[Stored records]
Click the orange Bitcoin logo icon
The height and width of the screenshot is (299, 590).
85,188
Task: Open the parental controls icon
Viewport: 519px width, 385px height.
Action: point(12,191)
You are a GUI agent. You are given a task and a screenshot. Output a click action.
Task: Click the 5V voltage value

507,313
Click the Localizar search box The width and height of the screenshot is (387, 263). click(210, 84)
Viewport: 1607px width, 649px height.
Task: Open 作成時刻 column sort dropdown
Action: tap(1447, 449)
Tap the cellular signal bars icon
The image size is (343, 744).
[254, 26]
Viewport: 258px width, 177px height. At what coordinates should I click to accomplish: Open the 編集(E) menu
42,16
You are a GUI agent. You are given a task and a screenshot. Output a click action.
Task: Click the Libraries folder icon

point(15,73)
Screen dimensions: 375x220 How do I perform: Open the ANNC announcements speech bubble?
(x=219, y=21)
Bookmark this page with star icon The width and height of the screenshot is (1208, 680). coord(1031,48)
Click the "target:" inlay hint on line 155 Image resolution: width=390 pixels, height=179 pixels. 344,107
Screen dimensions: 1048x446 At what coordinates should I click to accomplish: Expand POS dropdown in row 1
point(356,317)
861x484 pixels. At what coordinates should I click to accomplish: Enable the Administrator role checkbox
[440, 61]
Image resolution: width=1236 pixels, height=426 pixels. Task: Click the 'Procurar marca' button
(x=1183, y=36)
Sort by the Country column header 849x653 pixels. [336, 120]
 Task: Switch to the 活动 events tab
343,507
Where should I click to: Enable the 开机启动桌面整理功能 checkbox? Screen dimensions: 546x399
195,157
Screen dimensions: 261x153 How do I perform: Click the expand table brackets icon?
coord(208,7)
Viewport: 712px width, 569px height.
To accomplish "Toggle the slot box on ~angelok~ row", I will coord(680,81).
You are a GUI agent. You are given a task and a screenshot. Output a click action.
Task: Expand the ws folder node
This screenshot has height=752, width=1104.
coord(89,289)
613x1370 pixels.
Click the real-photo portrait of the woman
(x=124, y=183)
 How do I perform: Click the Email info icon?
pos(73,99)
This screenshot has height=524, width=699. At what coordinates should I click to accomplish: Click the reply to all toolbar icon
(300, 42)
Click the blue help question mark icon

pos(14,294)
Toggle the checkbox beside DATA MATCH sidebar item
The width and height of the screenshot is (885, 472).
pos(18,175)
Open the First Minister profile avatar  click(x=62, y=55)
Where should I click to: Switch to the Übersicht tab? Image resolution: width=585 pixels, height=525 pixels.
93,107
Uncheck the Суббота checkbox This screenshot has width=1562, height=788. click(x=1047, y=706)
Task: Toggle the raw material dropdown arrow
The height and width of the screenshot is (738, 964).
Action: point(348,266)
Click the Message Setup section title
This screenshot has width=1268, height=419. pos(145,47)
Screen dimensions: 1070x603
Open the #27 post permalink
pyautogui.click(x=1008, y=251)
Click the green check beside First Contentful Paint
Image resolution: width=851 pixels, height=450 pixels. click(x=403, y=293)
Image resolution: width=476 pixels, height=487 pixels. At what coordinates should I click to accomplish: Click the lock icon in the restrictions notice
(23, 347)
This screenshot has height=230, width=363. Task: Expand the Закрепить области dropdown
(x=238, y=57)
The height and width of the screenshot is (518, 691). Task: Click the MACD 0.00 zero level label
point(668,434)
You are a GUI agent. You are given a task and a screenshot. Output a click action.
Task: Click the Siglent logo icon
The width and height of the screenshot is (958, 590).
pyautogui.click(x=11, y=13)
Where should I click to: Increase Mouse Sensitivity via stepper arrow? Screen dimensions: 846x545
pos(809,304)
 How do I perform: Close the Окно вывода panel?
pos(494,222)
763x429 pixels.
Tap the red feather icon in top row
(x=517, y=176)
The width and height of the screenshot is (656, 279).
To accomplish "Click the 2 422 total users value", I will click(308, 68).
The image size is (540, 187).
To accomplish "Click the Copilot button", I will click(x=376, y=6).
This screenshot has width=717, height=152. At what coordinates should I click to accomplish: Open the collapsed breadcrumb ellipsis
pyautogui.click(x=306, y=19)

ACTIVITY | Transcribe each entry. Leave nothing out.

TASK RESULT |
Click the orange Bitcoin logo icon
The height and width of the screenshot is (299, 590).
85,188
Task: Open the parental controls icon
Viewport: 519px width, 385px height.
Action: point(12,191)
You are a GUI agent. You are given a task and a screenshot. Output a click action.
Task: Click the 5V voltage value

507,313
Click the Localizar search box The width and height of the screenshot is (387, 263). click(210, 84)
Viewport: 1607px width, 649px height.
Task: Open 作成時刻 column sort dropdown
Action: tap(1447, 449)
Tap the cellular signal bars icon
The image size is (343, 744).
[254, 26]
Viewport: 258px width, 177px height. At what coordinates should I click to accomplish: Open the 編集(E) menu
42,16
You are a GUI agent. You are given a task and a screenshot. Output a click action.
Task: Click the Libraries folder icon

point(15,73)
Screen dimensions: 375x220 How do I perform: Open the ANNC announcements speech bubble?
(x=219, y=21)
Bookmark this page with star icon The width and height of the screenshot is (1208, 680). coord(1031,48)
Click the "target:" inlay hint on line 155 Image resolution: width=390 pixels, height=179 pixels. 344,107
Screen dimensions: 1048x446 At what coordinates should I click to accomplish: Expand POS dropdown in row 1
point(356,317)
861x484 pixels. At what coordinates should I click to accomplish: Enable the Administrator role checkbox
[440, 61]
Image resolution: width=1236 pixels, height=426 pixels. Task: Click the 'Procurar marca' button
(x=1183, y=36)
Sort by the Country column header 849x653 pixels. [336, 120]
 Task: Switch to the 活动 events tab
343,507
Where should I click to: Enable the 开机启动桌面整理功能 checkbox? Screen dimensions: 546x399
195,157
Screen dimensions: 261x153 How do I perform: Click the expand table brackets icon?
coord(208,7)
Viewport: 712px width, 569px height.
To accomplish "Toggle the slot box on ~angelok~ row", I will coord(680,81).
You are a GUI agent. You are given a task and a screenshot. Output a click action.
Task: Expand the ws folder node
This screenshot has height=752, width=1104.
coord(89,289)
613x1370 pixels.
Click the real-photo portrait of the woman
(x=124, y=183)
 How do I perform: Click the Email info icon?
pos(73,99)
This screenshot has height=524, width=699. At what coordinates should I click to accomplish: Click the reply to all toolbar icon
(300, 42)
Click the blue help question mark icon

pos(14,294)
Toggle the checkbox beside DATA MATCH sidebar item
The width and height of the screenshot is (885, 472).
pos(18,175)
Open the First Minister profile avatar  click(x=62, y=55)
Where should I click to: Switch to the Übersicht tab? Image resolution: width=585 pixels, height=525 pixels.
93,107
Uncheck the Суббота checkbox This screenshot has width=1562, height=788. click(x=1047, y=706)
Task: Toggle the raw material dropdown arrow
The height and width of the screenshot is (738, 964).
Action: point(348,266)
Click the Message Setup section title
This screenshot has width=1268, height=419. pos(145,47)
Screen dimensions: 1070x603
Open the #27 post permalink
pyautogui.click(x=1008, y=251)
Click the green check beside First Contentful Paint
Image resolution: width=851 pixels, height=450 pixels. click(x=403, y=293)
Image resolution: width=476 pixels, height=487 pixels. At what coordinates should I click to accomplish: Click the lock icon in the restrictions notice
(23, 347)
This screenshot has height=230, width=363. Task: Expand the Закрепить области dropdown
(x=238, y=57)
The height and width of the screenshot is (518, 691). Task: Click the MACD 0.00 zero level label
point(668,434)
You are a GUI agent. You are given a task and a screenshot. Output a click action.
Task: Click the Siglent logo icon
The width and height of the screenshot is (958, 590).
pyautogui.click(x=11, y=13)
Where should I click to: Increase Mouse Sensitivity via stepper arrow? Screen dimensions: 846x545
pos(809,304)
 How do I perform: Close the Окно вывода panel?
pos(494,222)
763x429 pixels.
Tap the red feather icon in top row
(x=517, y=176)
The width and height of the screenshot is (656, 279).
To accomplish "Click the 2 422 total users value", I will click(308, 68).
The image size is (540, 187).
To accomplish "Click the Copilot button", I will click(x=376, y=6).
This screenshot has width=717, height=152. At what coordinates should I click to accomplish: Open the collapsed breadcrumb ellipsis
pyautogui.click(x=306, y=19)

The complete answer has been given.